怒りを含んだことばは苦痛である。仕返しがあなたの身に至るだろう。

「ダンマパダ」(133)

 


ちょうどこわれた鐘のように、自己が静寂であるならば、あなたは安らぎに達している。
そのようなあなたに、怨みなどあるはずはない。

「ダンマパダ」(134)

 

Women tea pickers in Sri Lanka.

画像・AdobeStock

スリランカでは、在家の方がわたしたち僧侶を礼拝します。その姿を見ると、出家と在家では、大きな差があると思うかもしれません。でも、日本の人が思うほどに、在家と出家の差はないのです。
わたしの子どものころは、在家のおばあちゃんたちがわたしたちを叱って、立派な僧侶になるように教えてくれました。そのおばあちゃんたちは、わたしたちの振舞いに間違いがあれば、今でもわたしたち僧侶を叱りつけたりします。

ある満月の夜のことです。
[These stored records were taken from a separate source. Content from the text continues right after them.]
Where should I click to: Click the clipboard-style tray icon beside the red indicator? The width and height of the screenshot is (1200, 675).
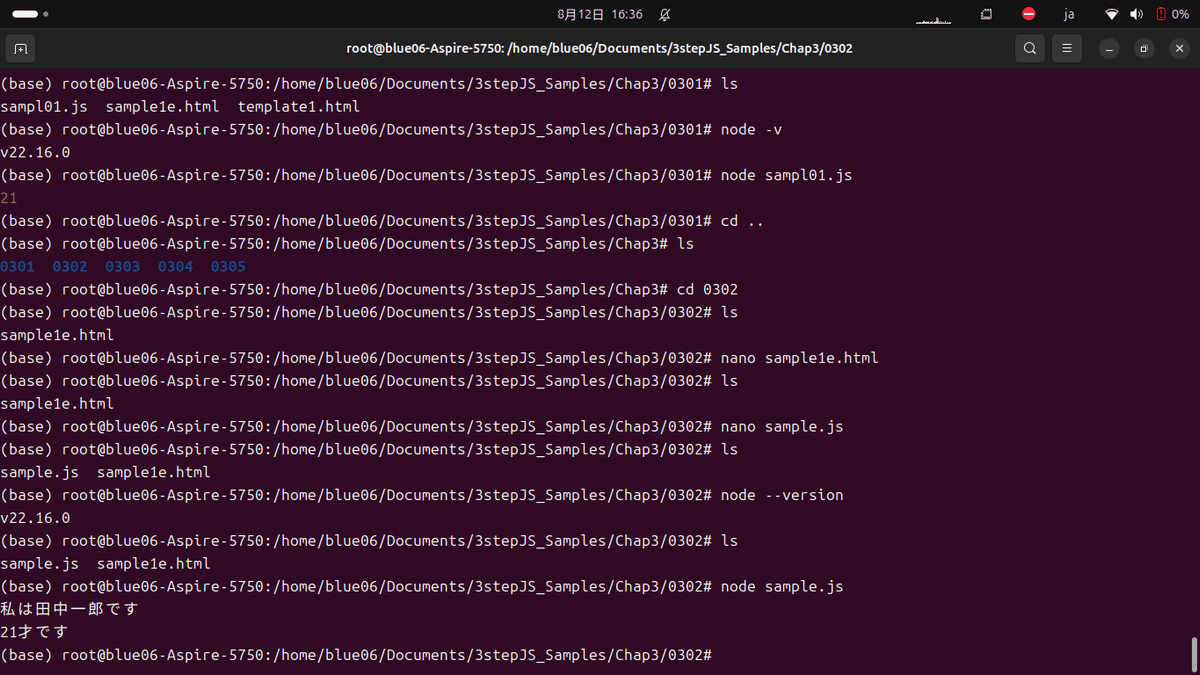pos(986,14)
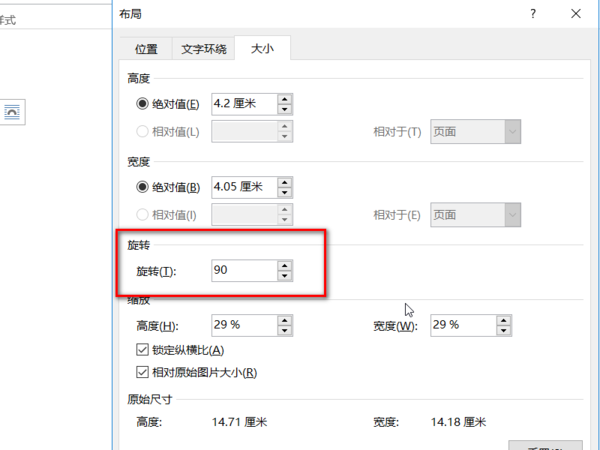Increase absolute width with up spinner arrow
Image resolution: width=600 pixels, height=450 pixels.
point(285,181)
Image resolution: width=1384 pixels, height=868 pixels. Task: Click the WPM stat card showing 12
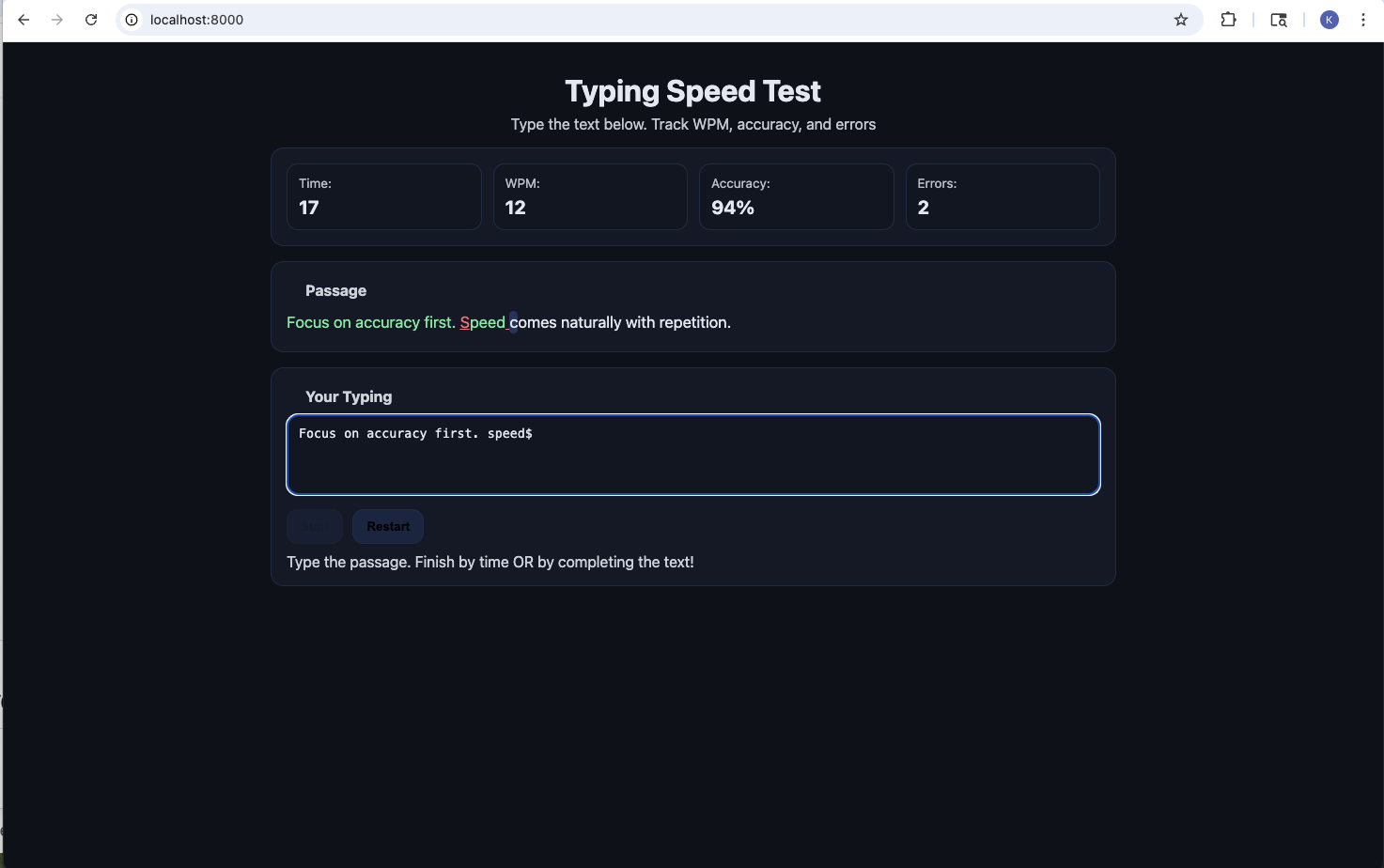pos(590,196)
わたしの田舎のお寺で、信者たちが集まって、大きな儀式が催されました。たくさんの参拝者が来るものですから、食事の支度がたいへんです。在家の方々が準備をするのですが、わたしたち僧侶もおばあちゃんたちといっしょに料理をつくっていました。ところがその台所に悪童がやってきて、用意していた料理をひっくり返し無茶苦茶にしてしまったことがありました。わたしはその子をつかまえて、きつく叱りつけたのです。すると、お米をいでいたおばあちゃんが、わたしに言いました。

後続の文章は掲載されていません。